我很困惑如何在 latex 文档中修复这些数字线的位置。数字线到处都是。我的示例和数字线之间有很大的空间
\documentclass{book}
\usepackage{tikz}
\usepackage{parskip}
\usepackage{amsmath}
\usepackage{amssymb}
\usepackage{graphicx}
\usepackage{mdframed}
\usepackage{tikz}
\usepackage{parskip}
\usepackage{longdivision}
\usepackage{amsthm}
\newmdtheoremenv{theo}{Theorem}
\newmdtheoremenv{Definition}{Definition}
\newtheorem{example}[]{Example}
\newcommand{\R}{\mathbb{R}}
\newenvironment{solution}
{\renewcommand\qedsymbol{QED}\begin{proof}[Solution]}
{\end{proof}}
\begin{document}
\subsubsection{Graphing Real Numbers on Number Line}
We can graph subsets of real numbers on the number line. The number lines continue forever in both directions. The positive numbers are represented by the points to the right of $0,$ and the negative numbers are represented by the points to the left of $0.$
\begin{tikzpicture}[scale = 3]
\draw[<->, > = stealth, thick] (-2.8, 0) -- (2.8, 0);
\foreach \x in {-2, -1, ..., 2} {\draw (\x, 2pt)--(\x, -2pt) node [below] {\x};}
\end{tikzpicture}
\begin{example}
Graph the following subset of the real numbers: $\{1,-2,\frac{\pi}{2},\sqrt{2}, .\overline{12}, -\frac{1}{5} \}$
\end{example}
\begin{tikzpicture}[scale = 3]
\draw[<->, > = stealth, thick] (-2.8, 0) -- (2.8, 0);
\foreach \x in {-2, -1, ..., 2} {\draw (\x, 2pt)--(\x, -2pt) node [below] {\x};}
\end{tikzpicture}
\newline
Each number in the example's set has just one point representing that number.

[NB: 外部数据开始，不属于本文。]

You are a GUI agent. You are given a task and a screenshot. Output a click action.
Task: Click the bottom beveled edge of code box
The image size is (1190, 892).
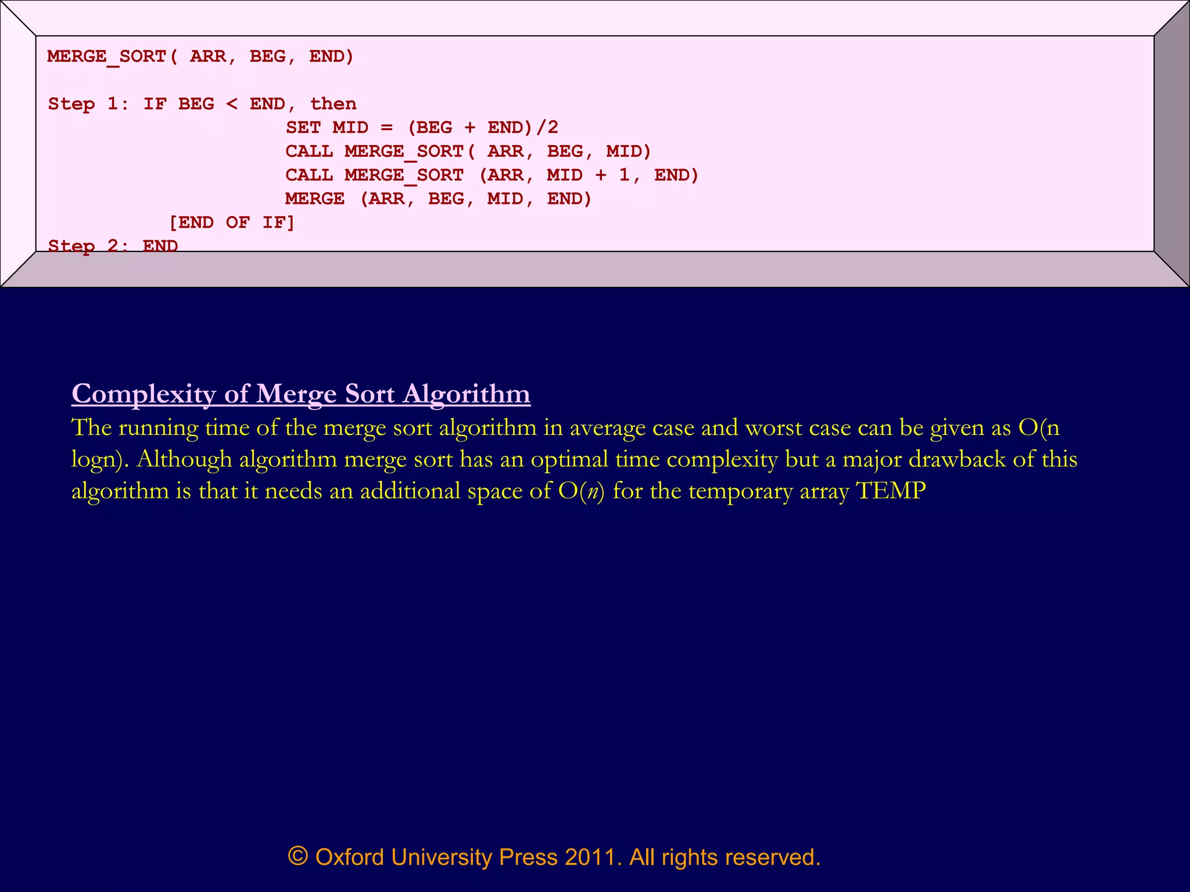pos(595,269)
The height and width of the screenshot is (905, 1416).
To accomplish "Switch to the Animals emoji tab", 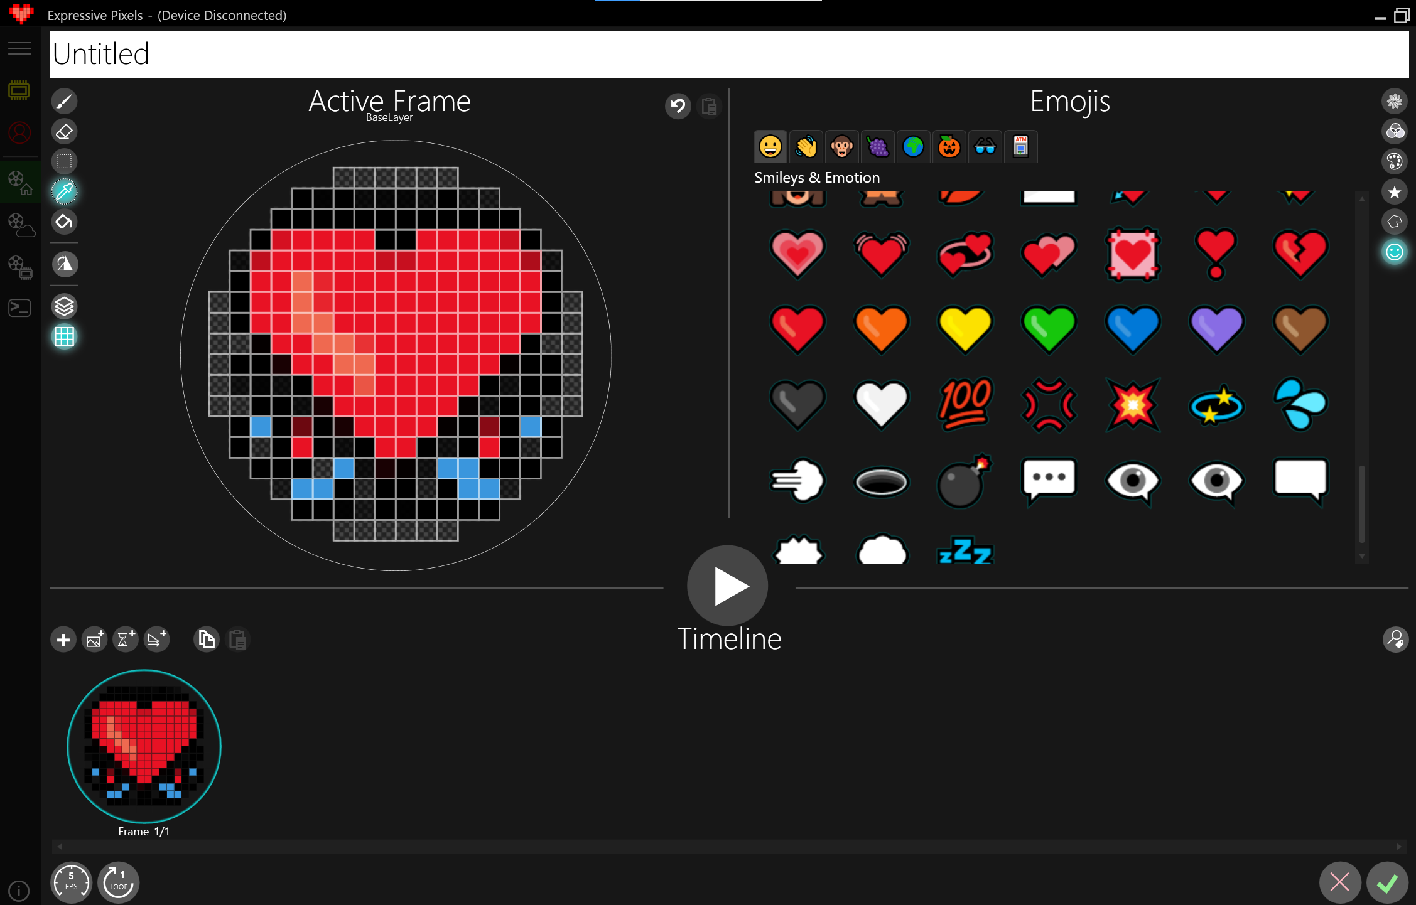I will [841, 146].
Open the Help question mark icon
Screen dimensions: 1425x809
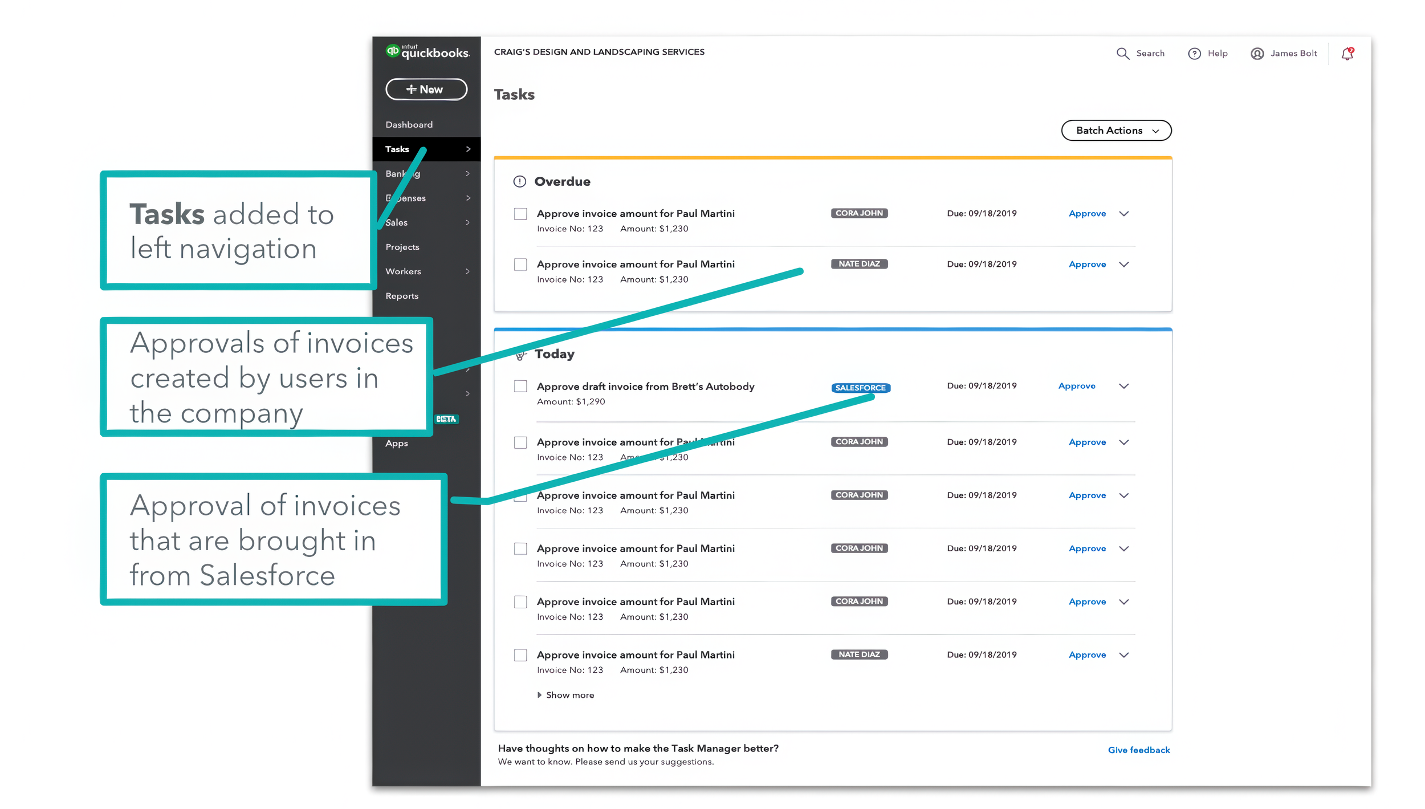click(1194, 54)
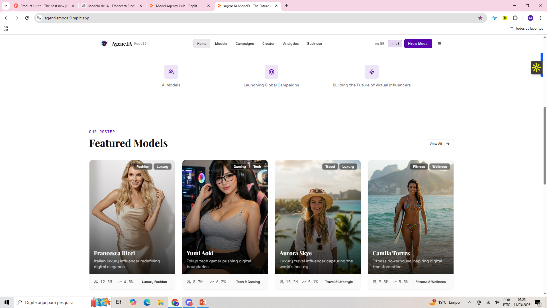
Task: Open the Yumi Aoki model card
Action: coord(225,217)
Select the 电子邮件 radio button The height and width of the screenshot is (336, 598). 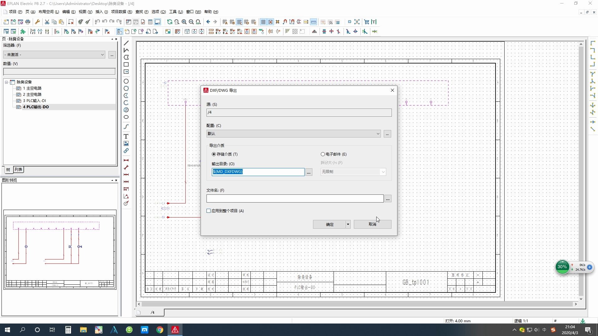click(x=323, y=154)

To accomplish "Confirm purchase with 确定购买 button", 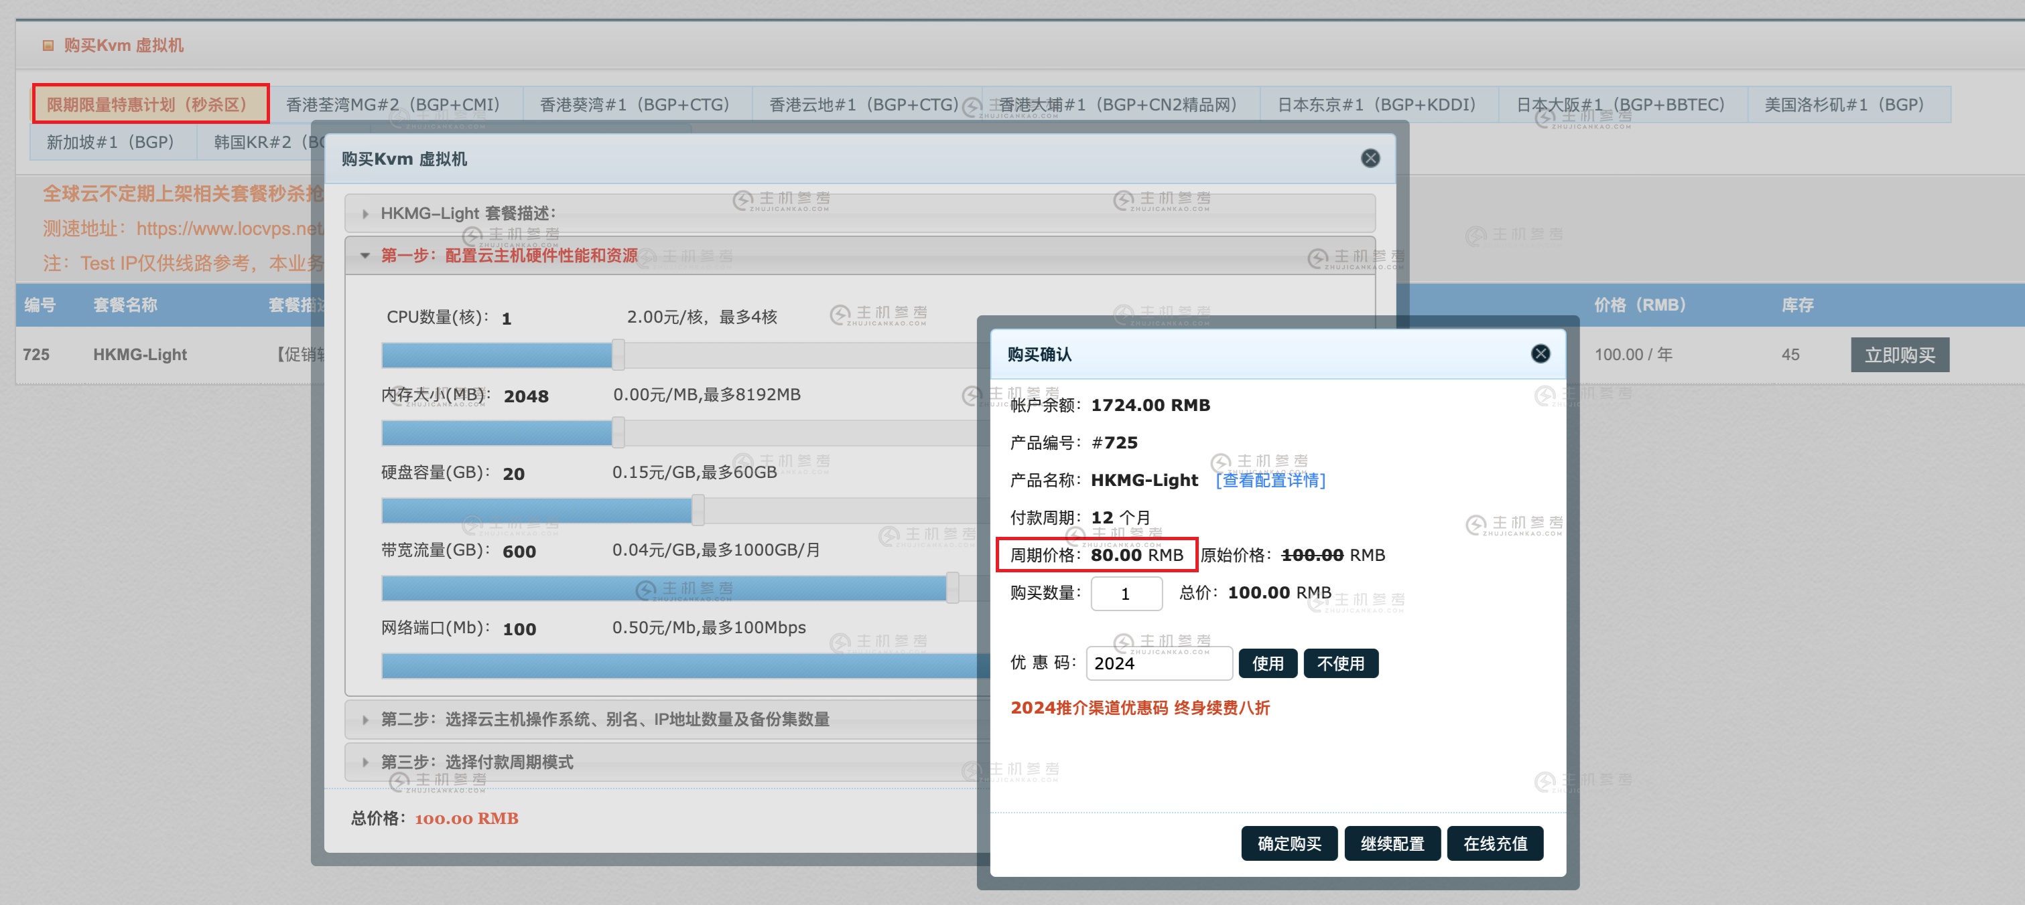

\subsection{Inequalities and Intervals}
To compare two quantities, we can use an inequality symbol.These is a table of common inequalities that we will use in this class:
\begin{table}[ht]
\centering
\begin{tabular}{|c|c|c|}
\hline
\textbf{ Symbol} & \textbf{Words} & \textbf{Example} \\
\hline
$<$ & less than & $3<15$ \\
\hline
$>$ & greater than & $12>5$ \\
\hline
$\leq$ & less than or equal to & $0\leq 1$ \\
\hline
$\geq$ & greater than or equal to & $2 \geq 0$\\
\hline
$\ne$ & not equal to & $4\ne 5$\\
\hline
$\approx$ & approximately equal to & $\pi \approx 3.14 $ \\
\hline
\end{tabular}
\caption{Basic Inequality symbols}
\label{tab:Inequality Symbols}
\end{table}
Note that we can write an inequality with the inequality symbol pointing in the opposite direction:
\begin{example}
We will see two examples:
\begin{enumerate}
\item $32<40$ is equivalent to $40>32$
\item $2.0 \geq -1.8$ is equivalent to $-1.8 \leq 2.0$
\end{enumerate}
\end{example}
Now we will use the number line to graph some inequalities and intervals.
\subsubsection{Graphing inequalities on Number Line}
Suppose that we have two points on the number line $a$ and $b$. These are the rules of what the inequality is:
\begin{enumerate}
\item If $a>b,$ then $a$ lies to the right of $b$ on a number line.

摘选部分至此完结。